Now, alternated with “Wu-Tang is for the kids,” this has become a popular saying when describing the hip hop supergroup. But perhaps they should expand the sentence to include kids and well-known theatre collectives.

When I ask Adrian Collins, a seasoned actor and member of The Mechanicals collective, about how one becomes a part of the crew, he exclaims: “We’re like the Wu-Tang of theatre!

“I’d be ODB, obviously,” Collins looks at me as if to accompany that declaration with a “duh” before I remind him that Wu-Tang’s Old Dirty Bastard is dead.

“Oh yeah, rest in peace,” Collins mutters. “Okay, then, I’d be The GZA. No,” he begins to laugh, “Guy de Lancey is The GZA!”

The Mechanicals’ Chris Weare, as Collins tells me later, is obviously The RZA. Collins may be a fan of old American rap, but he’s a bigger fan of SA theatre. This month, he stars at the Kalk Bay Theatre alongside Brent Palmer in the Palmer-penned dramatic comedy Bench.

About two small-time crooks who reflect on their past and ponder the future as they plot a move that is going to set them up for the big time, “Bench is a slice- of-life kind of thing.

“It’s a simple, nice, neat package that is under an hour.

“When I read the script,” he continues, “I was like, I get it, I know this, and liked that the script was not trying to be up its own a***. Sometimes scripts get too self-indulgent and as the audience, you wonder: ‘Why am I watching this?’”

Collins emphasises that whether on stage in Bench or on the big screen in the US film Chronicle, “I go from what I know.”

He uses Bench as an example: “There is a fine balance between playing a character and becoming a caricature. In Bench, you’ve heard people speaking like this and you relate to it. It’s a comedy, but you still have to be truthful. The more honest with the characters you are then the funnier it becomes. That’s where the funny begins.”

But he doesn’t always play comedic characters.
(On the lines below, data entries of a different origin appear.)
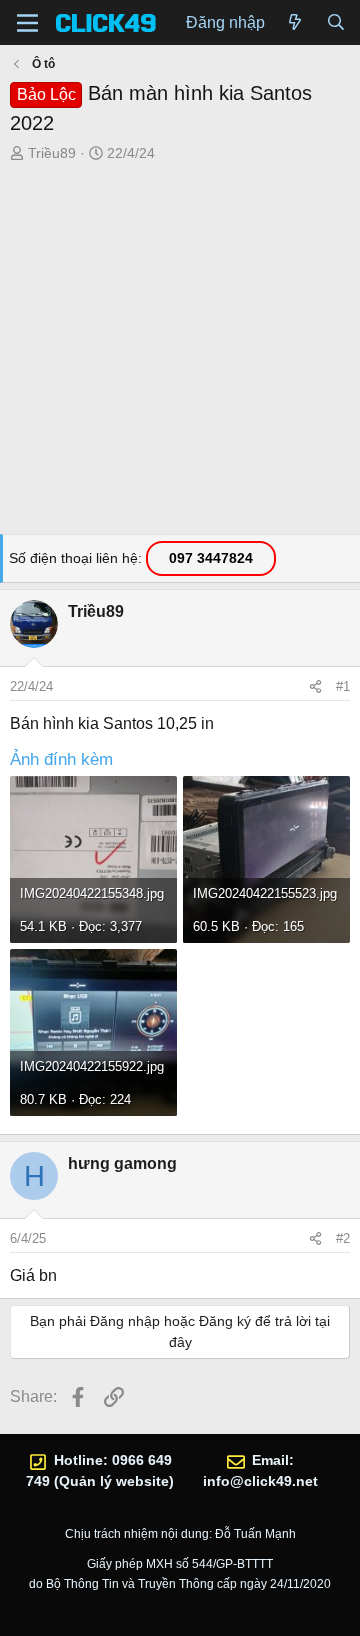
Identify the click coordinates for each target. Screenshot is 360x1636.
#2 (343, 1238)
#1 (343, 686)
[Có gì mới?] (295, 23)
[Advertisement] (180, 354)
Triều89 (52, 153)
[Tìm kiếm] (335, 23)
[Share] (315, 687)
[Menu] (27, 23)
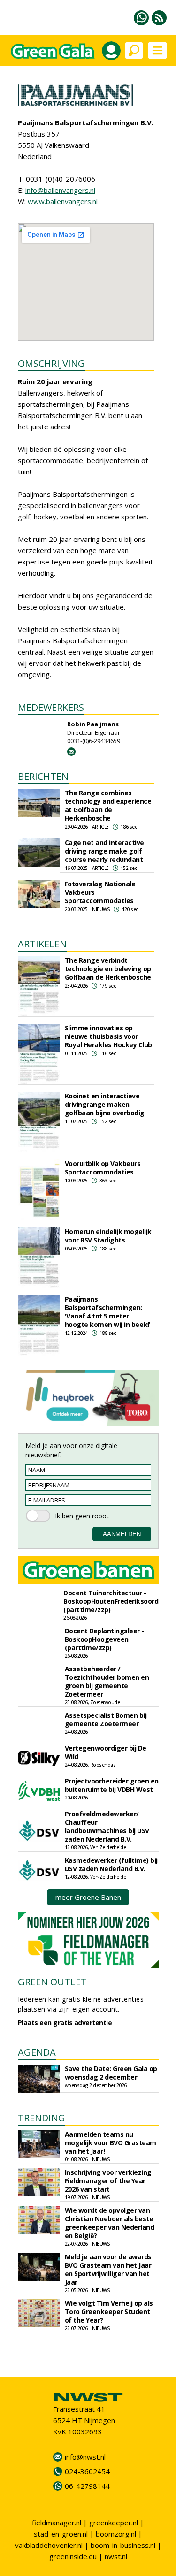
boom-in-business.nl (123, 2545)
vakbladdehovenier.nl (49, 2545)
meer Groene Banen (88, 1897)
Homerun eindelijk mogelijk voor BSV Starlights (108, 1235)
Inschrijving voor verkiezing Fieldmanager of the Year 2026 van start (108, 2181)
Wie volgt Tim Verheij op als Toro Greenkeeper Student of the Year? (109, 2311)
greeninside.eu (73, 2556)
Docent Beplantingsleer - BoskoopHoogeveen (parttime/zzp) (104, 1639)
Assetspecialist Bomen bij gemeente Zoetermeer (106, 1719)
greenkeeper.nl (113, 2522)
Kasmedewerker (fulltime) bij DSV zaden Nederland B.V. (111, 1864)
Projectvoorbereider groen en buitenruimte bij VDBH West (112, 1785)
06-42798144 (87, 2486)
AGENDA (37, 2052)
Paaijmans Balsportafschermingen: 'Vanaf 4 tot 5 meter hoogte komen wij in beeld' (108, 1312)
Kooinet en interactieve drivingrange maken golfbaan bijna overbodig (105, 1104)
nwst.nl (116, 2556)
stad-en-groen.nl (61, 2533)
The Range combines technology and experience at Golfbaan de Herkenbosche (108, 805)
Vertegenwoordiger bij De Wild (105, 1752)
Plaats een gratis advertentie (65, 2022)
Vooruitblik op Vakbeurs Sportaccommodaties (103, 1167)
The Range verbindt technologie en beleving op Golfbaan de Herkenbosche (108, 969)
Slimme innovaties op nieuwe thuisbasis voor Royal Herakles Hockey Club (108, 1036)
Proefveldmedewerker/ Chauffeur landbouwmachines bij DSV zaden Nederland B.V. (107, 1826)
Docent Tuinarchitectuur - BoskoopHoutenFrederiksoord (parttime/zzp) (110, 1601)
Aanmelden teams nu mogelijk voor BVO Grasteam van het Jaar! (110, 2143)
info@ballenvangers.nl (60, 190)
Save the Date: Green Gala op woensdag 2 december (111, 2072)
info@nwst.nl (85, 2457)
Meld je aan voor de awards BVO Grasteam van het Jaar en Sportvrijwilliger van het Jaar (108, 2269)
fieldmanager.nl (56, 2522)
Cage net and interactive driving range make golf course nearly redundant (104, 851)
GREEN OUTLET (52, 1981)
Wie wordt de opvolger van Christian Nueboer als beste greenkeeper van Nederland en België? (109, 2223)
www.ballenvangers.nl (63, 201)
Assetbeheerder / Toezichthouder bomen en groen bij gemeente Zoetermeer (107, 1681)
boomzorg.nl (116, 2533)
He’s also starred in Shakespearean classics.

“We do Shakespeare differently, though,” he explains.

“If you saw The Mechanicals’ King Lear or Midsummer Night’s Dream, you would understand.

“Guy de Lancey directed and he twists things and makes them fun, like turning King Lear into a comedy,” he pauses, “that’s why he’s The GZA!”

Collins may be one of the funniest people around, but he takes his acting seriously, so if he’s on the Bench, then it’s because he’s the best player for it.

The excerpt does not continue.